> WORK REQUEST: Could you set down exactly the lines of the data below, starting at the one that holds "This screenshot has height=570, width=1176." and ending at the one that holds "Task: Check the 曾雪义 row checkbox", both included, and only those?

[THE RECORDS]

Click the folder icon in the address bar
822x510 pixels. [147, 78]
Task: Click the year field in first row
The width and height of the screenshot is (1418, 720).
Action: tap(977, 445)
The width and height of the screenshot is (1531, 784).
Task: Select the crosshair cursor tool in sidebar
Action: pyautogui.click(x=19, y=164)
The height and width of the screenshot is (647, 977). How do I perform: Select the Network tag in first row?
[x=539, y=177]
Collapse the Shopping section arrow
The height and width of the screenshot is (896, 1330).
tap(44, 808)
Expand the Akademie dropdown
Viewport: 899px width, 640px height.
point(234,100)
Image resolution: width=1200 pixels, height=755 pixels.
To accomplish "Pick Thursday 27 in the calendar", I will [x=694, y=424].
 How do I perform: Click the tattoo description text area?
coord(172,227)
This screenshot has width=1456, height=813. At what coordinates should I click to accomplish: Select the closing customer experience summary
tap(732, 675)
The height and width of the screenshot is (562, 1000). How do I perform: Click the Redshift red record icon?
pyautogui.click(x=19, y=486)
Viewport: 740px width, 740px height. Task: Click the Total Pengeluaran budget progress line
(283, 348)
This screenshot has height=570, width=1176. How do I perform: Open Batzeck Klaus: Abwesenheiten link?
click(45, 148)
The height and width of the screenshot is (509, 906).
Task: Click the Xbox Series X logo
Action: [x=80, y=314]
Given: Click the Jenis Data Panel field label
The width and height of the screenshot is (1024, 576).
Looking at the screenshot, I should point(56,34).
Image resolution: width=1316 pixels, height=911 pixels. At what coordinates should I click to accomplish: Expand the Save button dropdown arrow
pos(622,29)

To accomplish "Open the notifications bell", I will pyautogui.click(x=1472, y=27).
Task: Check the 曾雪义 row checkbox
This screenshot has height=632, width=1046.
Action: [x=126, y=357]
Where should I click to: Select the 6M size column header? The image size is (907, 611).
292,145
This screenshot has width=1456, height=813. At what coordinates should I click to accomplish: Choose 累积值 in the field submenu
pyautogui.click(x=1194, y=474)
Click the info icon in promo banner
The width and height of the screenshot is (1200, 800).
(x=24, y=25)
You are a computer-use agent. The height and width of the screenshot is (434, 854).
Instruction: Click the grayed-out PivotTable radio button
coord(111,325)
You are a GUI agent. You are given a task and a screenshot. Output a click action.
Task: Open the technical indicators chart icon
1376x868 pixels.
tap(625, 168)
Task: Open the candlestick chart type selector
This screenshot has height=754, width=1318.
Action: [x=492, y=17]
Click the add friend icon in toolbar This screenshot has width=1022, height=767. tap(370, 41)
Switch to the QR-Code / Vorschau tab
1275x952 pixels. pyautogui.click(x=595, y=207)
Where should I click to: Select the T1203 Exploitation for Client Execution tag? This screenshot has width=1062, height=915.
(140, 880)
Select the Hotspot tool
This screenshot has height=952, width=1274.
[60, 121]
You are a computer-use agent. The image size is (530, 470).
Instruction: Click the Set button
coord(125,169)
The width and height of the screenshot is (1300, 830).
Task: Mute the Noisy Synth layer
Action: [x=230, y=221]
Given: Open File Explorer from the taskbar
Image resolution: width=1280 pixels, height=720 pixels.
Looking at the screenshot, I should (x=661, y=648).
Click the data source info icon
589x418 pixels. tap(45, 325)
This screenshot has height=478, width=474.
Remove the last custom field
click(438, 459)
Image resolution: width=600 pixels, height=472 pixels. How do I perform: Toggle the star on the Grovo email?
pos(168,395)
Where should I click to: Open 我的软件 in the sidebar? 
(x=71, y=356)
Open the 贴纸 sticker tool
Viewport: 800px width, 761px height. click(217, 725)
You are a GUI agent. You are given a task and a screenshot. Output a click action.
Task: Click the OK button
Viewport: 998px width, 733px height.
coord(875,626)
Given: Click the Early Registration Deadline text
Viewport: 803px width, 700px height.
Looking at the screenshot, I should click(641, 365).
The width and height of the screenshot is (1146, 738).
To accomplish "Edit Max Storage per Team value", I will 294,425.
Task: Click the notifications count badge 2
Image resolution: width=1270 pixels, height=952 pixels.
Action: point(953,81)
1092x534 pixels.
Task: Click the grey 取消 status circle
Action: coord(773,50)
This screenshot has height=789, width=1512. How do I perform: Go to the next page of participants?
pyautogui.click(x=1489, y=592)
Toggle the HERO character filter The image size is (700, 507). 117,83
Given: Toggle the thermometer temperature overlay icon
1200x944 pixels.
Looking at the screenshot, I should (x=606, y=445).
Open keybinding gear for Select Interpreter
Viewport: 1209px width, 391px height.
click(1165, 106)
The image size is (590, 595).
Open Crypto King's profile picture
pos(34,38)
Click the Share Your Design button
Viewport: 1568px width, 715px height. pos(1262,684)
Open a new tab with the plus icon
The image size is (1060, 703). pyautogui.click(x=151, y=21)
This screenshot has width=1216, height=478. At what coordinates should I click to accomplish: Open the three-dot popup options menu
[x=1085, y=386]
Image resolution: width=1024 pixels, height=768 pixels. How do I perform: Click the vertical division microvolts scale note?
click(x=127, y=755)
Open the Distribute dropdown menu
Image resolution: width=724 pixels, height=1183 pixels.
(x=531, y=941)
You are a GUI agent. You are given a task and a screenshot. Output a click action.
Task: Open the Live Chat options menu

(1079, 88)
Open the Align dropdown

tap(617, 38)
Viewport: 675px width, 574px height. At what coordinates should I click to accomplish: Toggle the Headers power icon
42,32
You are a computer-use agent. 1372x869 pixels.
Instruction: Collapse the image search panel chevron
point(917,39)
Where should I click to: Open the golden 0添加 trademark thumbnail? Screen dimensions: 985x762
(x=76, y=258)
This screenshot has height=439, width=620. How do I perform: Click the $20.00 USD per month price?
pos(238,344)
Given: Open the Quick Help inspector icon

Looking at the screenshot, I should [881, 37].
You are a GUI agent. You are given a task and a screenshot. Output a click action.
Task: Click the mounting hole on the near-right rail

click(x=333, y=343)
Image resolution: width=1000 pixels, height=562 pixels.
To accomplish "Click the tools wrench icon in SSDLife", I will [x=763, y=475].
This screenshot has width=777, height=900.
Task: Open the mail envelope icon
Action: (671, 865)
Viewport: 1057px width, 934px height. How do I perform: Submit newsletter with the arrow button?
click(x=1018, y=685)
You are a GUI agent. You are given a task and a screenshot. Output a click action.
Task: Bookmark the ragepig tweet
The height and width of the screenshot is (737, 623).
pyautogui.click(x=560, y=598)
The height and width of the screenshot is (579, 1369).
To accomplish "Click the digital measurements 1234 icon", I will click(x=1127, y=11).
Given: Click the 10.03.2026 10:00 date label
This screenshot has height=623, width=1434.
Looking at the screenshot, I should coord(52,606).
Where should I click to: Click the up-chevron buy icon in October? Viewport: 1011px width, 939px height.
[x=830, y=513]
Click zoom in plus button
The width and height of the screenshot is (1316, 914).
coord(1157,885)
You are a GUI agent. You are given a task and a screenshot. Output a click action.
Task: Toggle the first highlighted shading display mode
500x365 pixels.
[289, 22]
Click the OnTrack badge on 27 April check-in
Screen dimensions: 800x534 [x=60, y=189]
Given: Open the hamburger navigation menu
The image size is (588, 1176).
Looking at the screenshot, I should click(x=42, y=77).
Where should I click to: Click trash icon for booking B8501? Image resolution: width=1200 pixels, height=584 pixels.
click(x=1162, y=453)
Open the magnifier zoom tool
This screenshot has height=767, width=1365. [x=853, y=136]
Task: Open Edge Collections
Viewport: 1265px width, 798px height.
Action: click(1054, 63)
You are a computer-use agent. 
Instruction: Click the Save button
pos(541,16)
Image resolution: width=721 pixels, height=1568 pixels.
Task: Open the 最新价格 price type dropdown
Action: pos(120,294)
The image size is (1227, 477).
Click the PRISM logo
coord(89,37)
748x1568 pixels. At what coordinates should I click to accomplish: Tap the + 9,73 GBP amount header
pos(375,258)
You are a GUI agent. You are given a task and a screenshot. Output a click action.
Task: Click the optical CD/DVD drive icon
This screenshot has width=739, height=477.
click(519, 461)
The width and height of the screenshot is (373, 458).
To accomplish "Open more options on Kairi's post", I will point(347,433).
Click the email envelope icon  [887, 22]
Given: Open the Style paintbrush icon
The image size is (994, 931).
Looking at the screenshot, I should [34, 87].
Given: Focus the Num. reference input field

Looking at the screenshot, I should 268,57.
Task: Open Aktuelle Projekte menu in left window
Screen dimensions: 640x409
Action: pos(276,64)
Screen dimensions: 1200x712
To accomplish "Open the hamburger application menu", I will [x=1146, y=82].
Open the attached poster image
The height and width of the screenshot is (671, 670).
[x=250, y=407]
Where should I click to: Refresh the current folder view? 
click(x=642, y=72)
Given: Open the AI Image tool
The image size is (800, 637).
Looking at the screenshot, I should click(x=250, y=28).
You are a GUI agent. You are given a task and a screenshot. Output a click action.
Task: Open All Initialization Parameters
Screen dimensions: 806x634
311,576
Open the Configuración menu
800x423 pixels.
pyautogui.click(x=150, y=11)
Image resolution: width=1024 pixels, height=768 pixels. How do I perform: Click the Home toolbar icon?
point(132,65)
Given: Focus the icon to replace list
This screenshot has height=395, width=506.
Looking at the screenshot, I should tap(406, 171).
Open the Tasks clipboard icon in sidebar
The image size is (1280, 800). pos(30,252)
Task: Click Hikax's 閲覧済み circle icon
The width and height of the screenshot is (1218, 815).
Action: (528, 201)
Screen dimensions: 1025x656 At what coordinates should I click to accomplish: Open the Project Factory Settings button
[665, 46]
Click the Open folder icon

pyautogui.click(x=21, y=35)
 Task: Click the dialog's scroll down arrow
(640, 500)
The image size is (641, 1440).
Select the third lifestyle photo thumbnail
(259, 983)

[/THE RECORDS]

> ANSWER SPACE:
This screenshot has height=570, width=1176. How do I perform: Open Batzeck Klaus: Abwesenheiten link?
click(45, 148)
The height and width of the screenshot is (509, 906).
Task: Click the Xbox Series X logo
Action: [x=80, y=314]
Given: Click the Jenis Data Panel field label
The width and height of the screenshot is (1024, 576).
Looking at the screenshot, I should point(56,34).
Image resolution: width=1316 pixels, height=911 pixels. At what coordinates should I click to accomplish: Expand the Save button dropdown arrow
pos(622,29)

To accomplish "Open the notifications bell", I will pyautogui.click(x=1472, y=27).
Task: Check the 曾雪义 row checkbox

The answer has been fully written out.